[llvm-dev] structure-return tailcall

Wed Aug 18 11:43:45 PDT 2021

I'm working on pr51000, and thinking about the case of large structures 
returned by artificial sret pointer parm.

I have questions.

The itanium ABI requires functions that return a large struct this way, 
to *also* return that pointer as their scalar return value.  (Let's not 
get into the pros and cons of that, it is what it is.  I'm looking at 
x86_64 primarily, but I understand ISAs have similar ABIs.)

Anyway, to do that requires some data-flow work, and being a newbie to 
llvm IR, I can see two ways to do this.  It is not clear to me which is 
the easiest or best.  Plus I find discrepancies between documentation, 
tests and implementation!

Consider:

struct Big {  int ary[50];   Big (); };

Big Foo ();

Big Bar () {  return Foo (); }

Here's the IR:

define dso_local void @_Z3Barv(%struct.Big* noalias sret(%struct.Big) 
align 4 %0) local_unnamed_addr #0 {
   tail call void @_Z3Foov(%struct.Big* sret(%struct.Big) align 4 %0)
   ret void
}

I.e. the middle end figures this is tail callable, but I don't think it 
knows about the pointer return requirement (see below for evidence).

Test/documentation mismatch:  The tailcall documentation says: 
(https://llvm.org/docs/LangRef.html#call-instruction)
   'Both markers imply that the callee does not access allocas
    from the caller.'

However, the X86 sibcall test (llvm/test/CodeGen/X86/sibcall.ll) seems 
to break that.  Specifically:

define fastcc void @t21_sret_to_sret_alloca(%struct.foo* noalias 
sret(%struct.foo) %agg.result) nounwind  {
   %a = alloca %struct.foo, align 8
   tail call fastcc void @t21_f_sret(%struct.foo* noalias 
sret(%struct.foo) %a) nounwind
   ret void
}

That call to t21_f_sret is referencing the frame-allocated %a object.

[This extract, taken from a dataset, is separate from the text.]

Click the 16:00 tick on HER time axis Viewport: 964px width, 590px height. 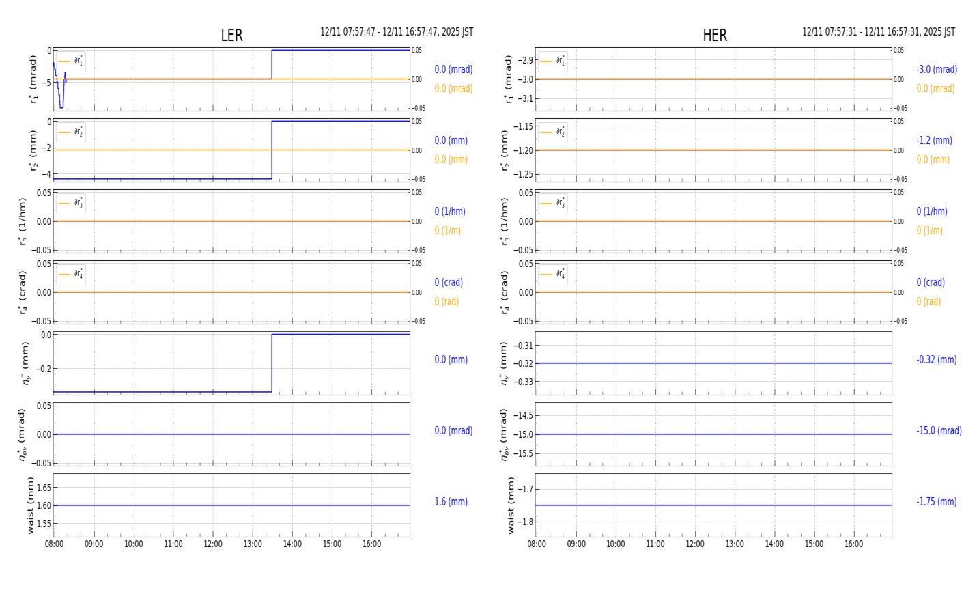[x=853, y=544]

Question: Is sibcall.ll correct or not?

Implementation/documentation mismatch: I also note that the tail marker 
can appear even when the call is NOT the last (real) instruction in the 
function.  That seems strange.

The documentation says:
   'The optional tail and musttail markers indicate that the
    optimizers should perform tail call optimization.'

Consider:
struct Big { int ary[50]; Big (); };

void Frob ();

Big Baz () { Big b; Frob (); return b; }

this generates:

define dso_local void @_Z3Bazv(%struct.Big* noalias nonnull 
sret(%struct.Big) align 4 %0) local_unnamed_addr #0 {
   tail call void @_ZN3BigC1Ev(%struct.Big* nonnull dereferenceable(200) %0)
   tail call void @_Z4Frobv()
   ret void
}

We can tail call Frob, but not Big's constructor.  Why is the ctor 
marked as tailcallable?

[as an aside, if the middle end knew about the sret pointer return 
requirement, it wouldn't have marked Frob as tailcallable, right?]

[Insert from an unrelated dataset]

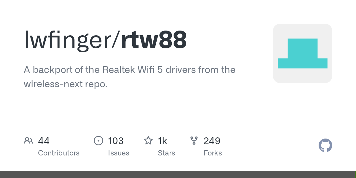Click the 44 contributors count
The width and height of the screenshot is (356, 178).
pyautogui.click(x=44, y=141)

Question: should the ctor not be marked tail call, or should the 
documentation be adjusted to at least mention this behaviour?

Anyway, the backend code-generator checks additional constraints before 
performing the tailcall.

a) Should the x86 backend track where it assigned the incomming sret 
pointer and see if that's being passed to the tail call?  (I've not 
figured out how to do that yet).

b) or should the middle end annotate that tail call as passing the 
incoming sret? (metadata? new marker? something else?)  This would seem 
to avoid having to implement #a for each backend that has this requirement.

Question: any insights as to whether #a or #b is the better direction?

nathan

-- 
Nathan Sidwell